Les carences décrites ci-avant sont certes à déplorer. La chambre de céans considère toutefois que, prises individuellement, elles ne rendent pas les conditions de détention illicites – sauf peut-être le défaut d'accès au Web, au vu de la jurisprudence du Tribunal fédéral, mais l'OCD vient d'y remédier (cf. ATA/450/023 et ATA/451/023 du 28 avril 2023).

Il est vrai qu’en fonction de la durée du séjour d'un détenu, de telles carences, prises dans leur ensemble, peuvent s'avérer problématiques. En effet, des conditions qui peuvent être acceptables pendant quelques jours ne le sont plus forcément lorsqu'un détenu passe une année dans l'établissement. À cet égard, force est de constater que si Favra était il y a quelques années avant tout utilisé pour des détentions administratives de courte durée, lesdits séjours y sont désormais parfois beaucoup plus longs.

Or, dans le cas présent, au moment où il a été transféré à Frambois le 25 avril 2023, le recourant était détenu à Favra depuis le 24 mars 2023, soit environ un mois. On ne saurait ainsi qualifier son séjour à Favra comme ayant été de longue durée. Il convient certes de prendre en compte le fait que le décès d’un co-détenu l’a fortement ébranlé. Or, comme relevé ci-avant, l’établissement de Favra bénéficie d’un service médical approprié. Les personnes détenues peuvent, en particulier, s’annoncer au service médical afin de recevoir le traitement approprié ainsi qu’au directeur de l’établissement ou son suppléant, étant précisé que le personnel médical s’y rend chaque semaine. Le recourant se plaint certes du retard dans sa prise en charge suite au décès de son co-détenu. Il ne démontre toutefois pas avoir formé une demande de suivi auprès du service médical, ni que celle-ci n’aurait pas été traitée dans les délais. C’est le lieu de rappeler que, conformément au RFavra, l’intéressé avait tout loisir de s’annoncer, en parallèle, au directeur de l’établissement, ce qu’il ne prétend pas non plus avoir fait. Ainsi, au vu des circonstances particulières du cas d’espèce, notamment l’imminence de son départ et la nécessité pour les autorités suisses de s’assurer de son départ, les conditions de sa détention administrative ne sauraient être considérées comme illicites.

==============================

**Consigne**
D'après l'extrait cité, à quelle date le recourant a-t-il été transféré à Frambois ?

**Entrées répertoriées**
==============================

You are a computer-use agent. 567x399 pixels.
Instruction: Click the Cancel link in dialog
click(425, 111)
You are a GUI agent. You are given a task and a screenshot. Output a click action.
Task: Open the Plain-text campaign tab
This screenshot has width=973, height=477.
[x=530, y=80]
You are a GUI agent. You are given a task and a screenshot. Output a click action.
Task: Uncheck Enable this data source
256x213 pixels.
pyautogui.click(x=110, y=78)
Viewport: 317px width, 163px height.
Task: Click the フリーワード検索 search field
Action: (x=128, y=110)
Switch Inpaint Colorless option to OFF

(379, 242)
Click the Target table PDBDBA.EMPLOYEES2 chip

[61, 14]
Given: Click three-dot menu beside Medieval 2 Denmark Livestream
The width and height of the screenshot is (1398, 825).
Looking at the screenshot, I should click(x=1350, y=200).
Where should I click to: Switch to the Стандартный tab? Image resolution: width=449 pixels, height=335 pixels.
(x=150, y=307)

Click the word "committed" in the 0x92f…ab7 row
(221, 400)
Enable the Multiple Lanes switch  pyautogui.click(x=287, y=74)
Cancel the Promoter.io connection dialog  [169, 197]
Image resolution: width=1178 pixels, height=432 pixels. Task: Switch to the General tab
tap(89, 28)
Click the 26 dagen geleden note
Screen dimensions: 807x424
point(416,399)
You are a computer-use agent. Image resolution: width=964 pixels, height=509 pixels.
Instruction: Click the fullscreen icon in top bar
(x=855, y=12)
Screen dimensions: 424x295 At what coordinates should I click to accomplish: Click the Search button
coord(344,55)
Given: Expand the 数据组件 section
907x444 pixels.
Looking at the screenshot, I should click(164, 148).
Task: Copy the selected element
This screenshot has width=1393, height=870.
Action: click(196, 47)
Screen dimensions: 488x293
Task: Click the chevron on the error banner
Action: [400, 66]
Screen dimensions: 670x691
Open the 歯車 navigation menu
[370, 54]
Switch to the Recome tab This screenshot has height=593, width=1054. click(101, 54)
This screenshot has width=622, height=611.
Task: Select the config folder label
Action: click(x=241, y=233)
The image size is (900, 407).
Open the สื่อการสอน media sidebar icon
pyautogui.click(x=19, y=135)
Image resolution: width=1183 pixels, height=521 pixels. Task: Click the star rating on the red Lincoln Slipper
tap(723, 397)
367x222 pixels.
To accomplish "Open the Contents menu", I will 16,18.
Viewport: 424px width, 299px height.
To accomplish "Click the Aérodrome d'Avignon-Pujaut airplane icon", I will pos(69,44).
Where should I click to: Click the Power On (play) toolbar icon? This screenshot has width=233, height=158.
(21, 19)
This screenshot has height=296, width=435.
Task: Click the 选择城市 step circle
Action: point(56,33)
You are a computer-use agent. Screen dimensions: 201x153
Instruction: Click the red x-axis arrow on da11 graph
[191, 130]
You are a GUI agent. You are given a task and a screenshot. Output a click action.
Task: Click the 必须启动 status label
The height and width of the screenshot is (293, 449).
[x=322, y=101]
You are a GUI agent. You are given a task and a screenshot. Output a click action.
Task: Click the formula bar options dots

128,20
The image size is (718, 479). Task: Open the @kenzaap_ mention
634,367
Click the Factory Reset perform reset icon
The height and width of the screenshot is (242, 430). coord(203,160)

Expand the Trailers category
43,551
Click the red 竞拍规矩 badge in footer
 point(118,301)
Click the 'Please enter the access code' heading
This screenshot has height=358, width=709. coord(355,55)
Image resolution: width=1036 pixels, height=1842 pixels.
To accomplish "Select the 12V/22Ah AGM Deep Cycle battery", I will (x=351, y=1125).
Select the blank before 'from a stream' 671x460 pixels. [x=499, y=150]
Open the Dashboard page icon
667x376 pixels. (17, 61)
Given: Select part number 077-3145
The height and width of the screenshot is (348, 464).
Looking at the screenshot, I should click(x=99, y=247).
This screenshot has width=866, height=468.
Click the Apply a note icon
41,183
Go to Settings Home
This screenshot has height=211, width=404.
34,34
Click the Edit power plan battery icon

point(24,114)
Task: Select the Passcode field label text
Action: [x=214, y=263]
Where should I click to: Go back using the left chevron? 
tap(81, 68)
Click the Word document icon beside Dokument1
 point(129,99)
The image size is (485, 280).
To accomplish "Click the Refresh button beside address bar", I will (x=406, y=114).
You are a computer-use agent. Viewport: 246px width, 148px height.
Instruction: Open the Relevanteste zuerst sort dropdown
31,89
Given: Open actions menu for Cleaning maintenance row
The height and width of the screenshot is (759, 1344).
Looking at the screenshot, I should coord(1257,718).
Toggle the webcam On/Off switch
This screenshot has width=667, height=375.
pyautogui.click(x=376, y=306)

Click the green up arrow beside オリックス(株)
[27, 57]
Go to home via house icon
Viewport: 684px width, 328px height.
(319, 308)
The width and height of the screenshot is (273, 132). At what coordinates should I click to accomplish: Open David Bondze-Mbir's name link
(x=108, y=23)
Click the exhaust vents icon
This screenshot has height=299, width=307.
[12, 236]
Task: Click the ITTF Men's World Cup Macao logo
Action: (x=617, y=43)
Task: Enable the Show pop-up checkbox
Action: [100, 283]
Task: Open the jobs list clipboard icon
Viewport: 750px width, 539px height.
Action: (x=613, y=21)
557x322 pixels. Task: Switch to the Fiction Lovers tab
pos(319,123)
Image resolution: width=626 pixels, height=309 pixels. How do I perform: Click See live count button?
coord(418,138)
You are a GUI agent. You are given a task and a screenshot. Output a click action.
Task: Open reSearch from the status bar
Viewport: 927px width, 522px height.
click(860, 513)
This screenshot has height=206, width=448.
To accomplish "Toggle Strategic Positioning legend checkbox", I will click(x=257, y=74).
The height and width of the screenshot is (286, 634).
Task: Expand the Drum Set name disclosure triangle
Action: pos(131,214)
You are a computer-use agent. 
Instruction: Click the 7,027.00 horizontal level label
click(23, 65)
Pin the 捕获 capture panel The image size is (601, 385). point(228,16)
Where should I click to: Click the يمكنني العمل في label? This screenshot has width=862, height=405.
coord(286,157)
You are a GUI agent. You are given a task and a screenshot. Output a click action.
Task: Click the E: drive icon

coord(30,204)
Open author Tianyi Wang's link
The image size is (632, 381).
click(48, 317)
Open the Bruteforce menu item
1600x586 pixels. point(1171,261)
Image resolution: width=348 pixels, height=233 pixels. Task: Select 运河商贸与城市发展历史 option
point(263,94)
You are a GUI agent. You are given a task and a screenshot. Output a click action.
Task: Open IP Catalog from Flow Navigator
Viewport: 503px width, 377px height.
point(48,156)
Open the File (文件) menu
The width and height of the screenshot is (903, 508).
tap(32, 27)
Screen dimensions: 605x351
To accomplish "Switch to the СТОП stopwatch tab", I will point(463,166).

==============================

**Résultat attendu**
Le 25 avril 2023.